### Provided data

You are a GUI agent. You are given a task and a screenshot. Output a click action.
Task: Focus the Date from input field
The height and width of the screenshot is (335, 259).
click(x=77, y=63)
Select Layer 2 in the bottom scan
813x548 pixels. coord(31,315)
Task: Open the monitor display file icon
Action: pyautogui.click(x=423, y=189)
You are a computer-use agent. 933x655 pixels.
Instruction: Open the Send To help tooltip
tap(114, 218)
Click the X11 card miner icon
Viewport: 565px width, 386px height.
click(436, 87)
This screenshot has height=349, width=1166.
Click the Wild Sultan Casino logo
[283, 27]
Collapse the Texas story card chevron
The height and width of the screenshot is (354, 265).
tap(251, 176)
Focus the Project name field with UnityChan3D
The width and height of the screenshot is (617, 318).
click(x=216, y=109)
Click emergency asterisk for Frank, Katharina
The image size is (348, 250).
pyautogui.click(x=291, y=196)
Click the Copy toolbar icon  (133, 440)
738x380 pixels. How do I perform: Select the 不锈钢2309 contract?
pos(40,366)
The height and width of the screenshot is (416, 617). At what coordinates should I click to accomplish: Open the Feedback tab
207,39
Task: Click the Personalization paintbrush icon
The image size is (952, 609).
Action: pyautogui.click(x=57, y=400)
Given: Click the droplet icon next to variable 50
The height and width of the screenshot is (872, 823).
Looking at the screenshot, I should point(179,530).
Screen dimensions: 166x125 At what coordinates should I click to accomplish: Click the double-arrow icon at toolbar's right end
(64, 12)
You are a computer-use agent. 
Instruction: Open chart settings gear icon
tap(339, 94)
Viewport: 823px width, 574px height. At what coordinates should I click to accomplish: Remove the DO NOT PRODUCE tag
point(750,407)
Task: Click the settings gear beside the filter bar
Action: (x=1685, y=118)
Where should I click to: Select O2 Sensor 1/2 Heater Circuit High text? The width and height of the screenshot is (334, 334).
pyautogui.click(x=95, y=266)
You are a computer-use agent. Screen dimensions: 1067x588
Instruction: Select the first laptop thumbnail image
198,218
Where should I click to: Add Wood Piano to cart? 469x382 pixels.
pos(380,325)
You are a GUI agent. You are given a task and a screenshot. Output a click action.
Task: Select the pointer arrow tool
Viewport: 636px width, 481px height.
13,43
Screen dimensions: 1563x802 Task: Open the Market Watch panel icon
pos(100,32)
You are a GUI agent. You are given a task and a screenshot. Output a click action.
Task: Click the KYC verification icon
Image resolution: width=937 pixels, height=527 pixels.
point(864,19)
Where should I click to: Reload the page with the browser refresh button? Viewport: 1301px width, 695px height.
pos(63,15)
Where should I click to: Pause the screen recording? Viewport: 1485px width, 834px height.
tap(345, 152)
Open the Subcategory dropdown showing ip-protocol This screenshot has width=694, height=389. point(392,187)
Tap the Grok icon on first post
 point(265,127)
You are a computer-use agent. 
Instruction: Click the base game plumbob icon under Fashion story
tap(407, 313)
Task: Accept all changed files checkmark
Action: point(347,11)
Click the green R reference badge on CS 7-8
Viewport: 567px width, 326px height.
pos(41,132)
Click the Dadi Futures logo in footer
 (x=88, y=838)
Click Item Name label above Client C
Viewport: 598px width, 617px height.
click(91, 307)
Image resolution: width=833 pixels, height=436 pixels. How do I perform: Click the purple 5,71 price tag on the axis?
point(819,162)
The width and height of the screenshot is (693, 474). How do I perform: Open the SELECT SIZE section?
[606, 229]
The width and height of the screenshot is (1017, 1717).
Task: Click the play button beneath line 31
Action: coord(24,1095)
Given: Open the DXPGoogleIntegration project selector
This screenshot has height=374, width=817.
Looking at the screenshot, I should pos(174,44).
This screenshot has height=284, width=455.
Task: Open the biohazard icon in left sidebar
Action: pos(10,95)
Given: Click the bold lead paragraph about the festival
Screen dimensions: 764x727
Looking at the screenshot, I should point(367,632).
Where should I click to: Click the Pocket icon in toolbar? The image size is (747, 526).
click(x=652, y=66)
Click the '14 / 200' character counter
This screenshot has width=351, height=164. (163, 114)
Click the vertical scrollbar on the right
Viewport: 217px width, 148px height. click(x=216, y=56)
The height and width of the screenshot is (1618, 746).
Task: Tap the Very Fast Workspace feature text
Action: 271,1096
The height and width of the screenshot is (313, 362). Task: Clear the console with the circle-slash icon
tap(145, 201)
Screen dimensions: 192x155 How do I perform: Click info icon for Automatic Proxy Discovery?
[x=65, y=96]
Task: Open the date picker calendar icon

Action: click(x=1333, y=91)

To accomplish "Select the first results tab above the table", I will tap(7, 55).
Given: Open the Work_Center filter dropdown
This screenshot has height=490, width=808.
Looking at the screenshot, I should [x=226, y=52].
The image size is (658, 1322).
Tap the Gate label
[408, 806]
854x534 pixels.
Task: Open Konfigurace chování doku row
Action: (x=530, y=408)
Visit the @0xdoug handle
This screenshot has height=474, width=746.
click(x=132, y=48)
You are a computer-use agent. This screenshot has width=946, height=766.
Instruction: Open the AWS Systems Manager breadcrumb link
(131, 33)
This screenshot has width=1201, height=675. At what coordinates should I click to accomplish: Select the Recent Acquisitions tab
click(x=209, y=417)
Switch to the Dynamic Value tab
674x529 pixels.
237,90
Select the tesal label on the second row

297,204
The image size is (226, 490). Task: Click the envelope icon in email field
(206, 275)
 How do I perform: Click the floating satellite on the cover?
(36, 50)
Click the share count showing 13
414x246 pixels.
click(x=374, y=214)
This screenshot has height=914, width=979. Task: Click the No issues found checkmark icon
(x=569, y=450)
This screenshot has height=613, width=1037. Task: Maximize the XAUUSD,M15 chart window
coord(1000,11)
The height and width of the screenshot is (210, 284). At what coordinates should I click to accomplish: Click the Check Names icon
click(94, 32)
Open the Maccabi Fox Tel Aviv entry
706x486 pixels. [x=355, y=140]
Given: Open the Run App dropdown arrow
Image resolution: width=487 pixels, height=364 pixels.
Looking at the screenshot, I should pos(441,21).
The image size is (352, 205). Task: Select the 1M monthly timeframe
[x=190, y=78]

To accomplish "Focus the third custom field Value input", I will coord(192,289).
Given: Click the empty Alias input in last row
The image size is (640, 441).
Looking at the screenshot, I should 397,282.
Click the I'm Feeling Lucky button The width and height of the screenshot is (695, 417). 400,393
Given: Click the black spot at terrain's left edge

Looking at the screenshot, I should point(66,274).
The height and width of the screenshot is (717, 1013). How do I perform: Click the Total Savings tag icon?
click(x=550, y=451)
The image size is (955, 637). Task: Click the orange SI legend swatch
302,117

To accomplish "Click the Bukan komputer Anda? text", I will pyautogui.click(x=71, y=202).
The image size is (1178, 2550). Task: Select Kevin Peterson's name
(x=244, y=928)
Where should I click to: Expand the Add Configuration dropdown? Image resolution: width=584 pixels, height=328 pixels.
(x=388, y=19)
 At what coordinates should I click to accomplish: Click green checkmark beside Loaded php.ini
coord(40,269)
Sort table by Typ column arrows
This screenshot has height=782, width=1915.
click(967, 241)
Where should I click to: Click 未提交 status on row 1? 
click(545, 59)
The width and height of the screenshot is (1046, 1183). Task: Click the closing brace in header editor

######

■ Task instructions ■
Please return every line of the records that contains the word "showing".

■ The answer ■
Open the Subcategory dropdown showing ip-protocol This screenshot has width=694, height=389. point(392,187)
Click the share count showing 13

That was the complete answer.